Assuming a reason for two RNAs to closely interact in a specific manner (see “tRNA–tRNA”), a single RNA could base pair with both, facilitating that interaction, perhaps increasing the rate of peptide synthesis. These pre-mRNAs may have been promiscuous at first, promoting large numbers of RNA interactions, including ones with deleterious products. Selection avoiding such products and favoring helpful peptides may have led to coding. This may go further in that, the pre-mRNA determined the specific order of interactions between different peptide bound RNAs. The gradual optimization of this process could have led to contiguous binding sites, i.e., no gaps between codons. The pre-mRNAs would favor this change as the bound RNAs would be closer, and thus react more efficiently.

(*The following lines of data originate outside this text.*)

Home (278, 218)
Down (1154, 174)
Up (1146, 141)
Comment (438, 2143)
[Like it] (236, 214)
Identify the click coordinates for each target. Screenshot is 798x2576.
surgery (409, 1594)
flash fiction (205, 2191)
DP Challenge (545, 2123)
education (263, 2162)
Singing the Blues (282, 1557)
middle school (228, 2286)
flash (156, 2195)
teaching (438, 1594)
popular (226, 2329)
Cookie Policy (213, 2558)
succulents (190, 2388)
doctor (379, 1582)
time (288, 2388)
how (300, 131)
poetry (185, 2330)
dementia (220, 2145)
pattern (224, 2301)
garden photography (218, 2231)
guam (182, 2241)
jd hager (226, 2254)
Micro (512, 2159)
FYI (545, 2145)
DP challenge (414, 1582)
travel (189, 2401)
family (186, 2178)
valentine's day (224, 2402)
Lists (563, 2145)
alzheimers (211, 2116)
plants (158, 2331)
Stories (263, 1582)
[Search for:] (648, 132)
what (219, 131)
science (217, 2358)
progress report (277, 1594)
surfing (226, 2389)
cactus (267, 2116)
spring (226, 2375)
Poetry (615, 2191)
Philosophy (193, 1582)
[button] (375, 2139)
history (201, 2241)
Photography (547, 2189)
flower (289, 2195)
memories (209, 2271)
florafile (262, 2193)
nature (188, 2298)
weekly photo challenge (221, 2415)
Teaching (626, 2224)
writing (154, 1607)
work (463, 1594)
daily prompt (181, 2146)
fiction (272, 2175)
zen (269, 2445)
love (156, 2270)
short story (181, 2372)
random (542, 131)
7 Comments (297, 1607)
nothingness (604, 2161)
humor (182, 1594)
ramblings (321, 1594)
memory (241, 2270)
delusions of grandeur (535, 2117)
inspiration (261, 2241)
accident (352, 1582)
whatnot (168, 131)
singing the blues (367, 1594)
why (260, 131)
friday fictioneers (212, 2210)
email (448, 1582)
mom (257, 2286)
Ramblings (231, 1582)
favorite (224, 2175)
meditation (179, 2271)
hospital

Unconserved RNA (Poole et al. 1998)

Under a RNA world hypothesis, splicing may have been involved in the processing and maturation of ribozymes. In addition, in a RNA genome, there may have existed spacer sequences between different RNA genes, which may have been randomly transcribed. Either way, this RNA would have been under no or little selection for sequence conservation. If unconserved RNA was translated into a peptide, the RNA would begin to express a selectable phenotype. Small changes in the sequence would be reflected in the peptide, allowing weak selection to proceed for even the least functional peptides, improving their function. Unconserved RNA could also be the original source of any of the above pre-mRNAs.

The Ribosome

While it is often noted that the aaRSs and tRNAs are the true adaptors, translating from nucleic to amino acid, it is the ribosome that does the heavy chemical lifting. More specifically, it is the RNA components of the ribosome that perform the important reactions, see Noller (2010) for an excellent overview of the evidence. True to its modern capacity as a catalyst, the existing theories describe a number of catalytic properties the proto-ribosome may have had, such as a peptidase, RNA replicase, or the more general metablosome (Fig. 4).

Fig. 4
figure 4

The Ribosome. Note that these representations are symbolic and are not specific predictions of shape or structure. a Peptidase. A ribozyme binds amino acids to improve its catalytic activity. It soon loses this activity in favor of forming peptide bonds between bound amino acids. It begins to accept amino acid bound RNAs as substrates, adopting a secondary subunit to stabilize the interaction. b Replicase. The triplicase excises trinucleotides from the tRNAs, adding them to the nascent strand, which is then bound by a secondary subunit to prevent the formation of dsRNA. c Metablosome. The metablosome provides an environment for catalysis, accepting substrate bound RNAs whose identities are determined by a separate pre-mRNA. Alternatively, the proto-ribosome was an aggregation of distinct catalysts that accepted multiple substrates

Peptidase (Wong 1991; Schimmel and Henderson 1994; Szathmary and Maynard Smith 1997; Yarus 1998, Noller 2004, 2010; Wolf and Koonin 2007; Bokov et al. 2009; Yarus et al. 2009; Bernhardt and Tate 2010; Fox 2010; Ma 2010)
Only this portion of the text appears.